→ **Action item**: Where the line containing "The height and" appears below, start there and repeat each line exactly to the end. Leave the pictures out.
|---|
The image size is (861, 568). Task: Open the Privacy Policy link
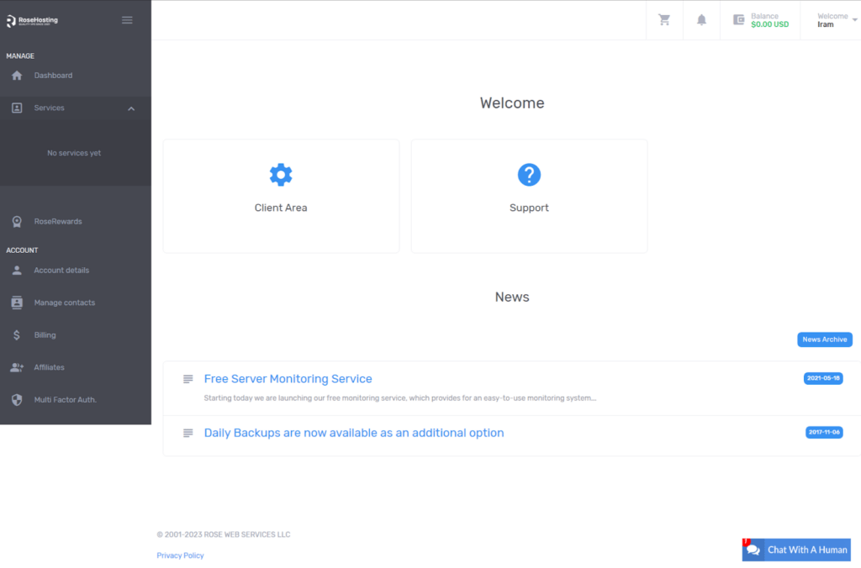tap(180, 555)
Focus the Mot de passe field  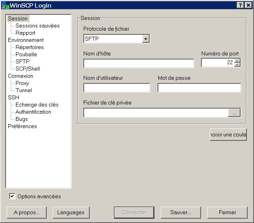[x=199, y=88]
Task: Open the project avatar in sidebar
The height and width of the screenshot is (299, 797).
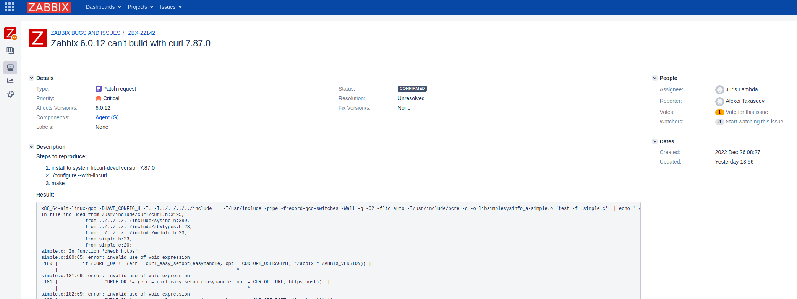Action: pos(10,34)
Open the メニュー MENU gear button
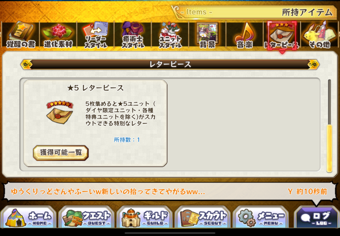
|---|
→ **Result for this exercise**:
The height and width of the screenshot is (299, 797).
Action: pos(10,34)
Open the メニュー MENU gear button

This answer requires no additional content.